Date By joe Category misc Comments 0

When people ask me what is the range of my electric truck, I tell them 40-50 miles.  Now that is an estimate based on how many Ah per mile I use and 80% of capacity of my battery pack.  I consider the full use to be 80%, always keeping 20% in reserve.  The 20% reserve serves two purposes.  First it give me additional "emergency" range in case I get in some situation where I have to drive more than planned, and secondly, it extends the life of the battery pack to avoid fully discharging it routinely.

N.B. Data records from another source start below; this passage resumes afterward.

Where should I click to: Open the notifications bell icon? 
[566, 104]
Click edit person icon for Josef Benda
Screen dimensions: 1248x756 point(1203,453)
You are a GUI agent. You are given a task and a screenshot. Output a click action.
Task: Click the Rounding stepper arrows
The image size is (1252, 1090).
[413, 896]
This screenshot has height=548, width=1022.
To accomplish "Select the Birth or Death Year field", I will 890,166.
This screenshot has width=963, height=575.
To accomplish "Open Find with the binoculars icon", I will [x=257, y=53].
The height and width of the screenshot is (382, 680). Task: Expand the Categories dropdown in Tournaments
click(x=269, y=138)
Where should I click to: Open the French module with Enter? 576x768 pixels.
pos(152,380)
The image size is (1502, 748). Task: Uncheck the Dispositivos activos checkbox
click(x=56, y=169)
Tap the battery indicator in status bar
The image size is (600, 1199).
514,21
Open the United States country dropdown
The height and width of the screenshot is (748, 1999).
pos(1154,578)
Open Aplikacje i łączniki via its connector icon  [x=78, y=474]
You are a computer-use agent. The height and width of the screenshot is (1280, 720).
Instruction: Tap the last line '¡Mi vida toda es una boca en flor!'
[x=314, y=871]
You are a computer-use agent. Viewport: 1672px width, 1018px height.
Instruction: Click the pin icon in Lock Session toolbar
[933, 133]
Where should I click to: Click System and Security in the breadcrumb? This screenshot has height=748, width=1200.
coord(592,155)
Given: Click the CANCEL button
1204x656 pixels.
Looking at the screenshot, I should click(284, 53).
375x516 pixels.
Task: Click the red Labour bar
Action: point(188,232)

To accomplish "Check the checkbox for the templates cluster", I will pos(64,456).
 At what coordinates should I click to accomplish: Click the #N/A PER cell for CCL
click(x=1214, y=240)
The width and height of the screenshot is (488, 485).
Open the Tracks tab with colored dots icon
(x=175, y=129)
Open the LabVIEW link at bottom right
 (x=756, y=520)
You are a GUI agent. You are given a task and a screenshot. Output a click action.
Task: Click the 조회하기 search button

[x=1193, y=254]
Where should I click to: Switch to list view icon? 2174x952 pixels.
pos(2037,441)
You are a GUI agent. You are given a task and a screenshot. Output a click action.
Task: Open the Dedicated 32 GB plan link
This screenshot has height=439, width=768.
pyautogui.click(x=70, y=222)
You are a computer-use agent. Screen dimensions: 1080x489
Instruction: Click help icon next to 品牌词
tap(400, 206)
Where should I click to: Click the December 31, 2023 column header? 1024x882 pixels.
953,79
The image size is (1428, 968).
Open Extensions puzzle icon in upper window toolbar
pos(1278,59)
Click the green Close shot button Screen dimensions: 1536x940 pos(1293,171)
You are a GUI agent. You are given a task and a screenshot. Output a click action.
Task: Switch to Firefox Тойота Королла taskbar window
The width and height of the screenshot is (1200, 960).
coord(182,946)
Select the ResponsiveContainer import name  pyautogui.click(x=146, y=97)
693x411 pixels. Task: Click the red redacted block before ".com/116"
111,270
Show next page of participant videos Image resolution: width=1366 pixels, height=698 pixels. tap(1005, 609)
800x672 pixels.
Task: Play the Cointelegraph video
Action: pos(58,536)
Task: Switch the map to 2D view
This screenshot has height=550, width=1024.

Up to now, I have never actually measured the range, only estimated it.  Short answer is 60 miles.  Click below to read the details:

A couple of weekends ago, I needed to haul my tandem bicycle from my house in Austin out to Cedar Park for a ride (Atlas ride).  The tandem is too big to take in a car, I need to put it in the back of my truck.  Google maps tells me that the one-way distance is about 22 miles.  So that means if I do the round trip, I will need to drive 44 miles on one charge (I considered trying to charge somehow in Cedar Park but that was not practical).  Previously, the most miles on a single charge has been about 32 miles.

I was a little nervous about this idea just because I had never pushed it that far, and I really didn't know what happens as the battery pack runs low.  But I decided to go ahead because I need to know.

Then end of that story is that it ended up being about 45 miles round trip, and my gauge showed 27% remaining (43 Ah).  So that was no problem and gives me confidence in the 40-50 mile range estimate I have been using.

Now that I had drained it that far, I decided that I wanted to run it down, both to see what happens, and to see just how far it really goes.  So I drove it around my hilly neighborhood until the remaining capacity showed 0.  At no time did I hit a low-voltage alarm.  I was pushing it up the hills to put a good load on the battery to see if the alarm would go off.  Since my battery state-of-charge meter does not go below 0 Ah remaining I decided to stop at that point since I had no way to know how much more I was using.  When I got home I had gone 62 miles.

My conclusion from this is that the Thundersky batteries I am using have a capacity of more than the rated 160 Ah and that they are able to deliver full power for at least that much capacity.  I think I will repeat this test once per year so that I can see when they start to degrade below 160 Ah capacity.  Hopefully that will be many years.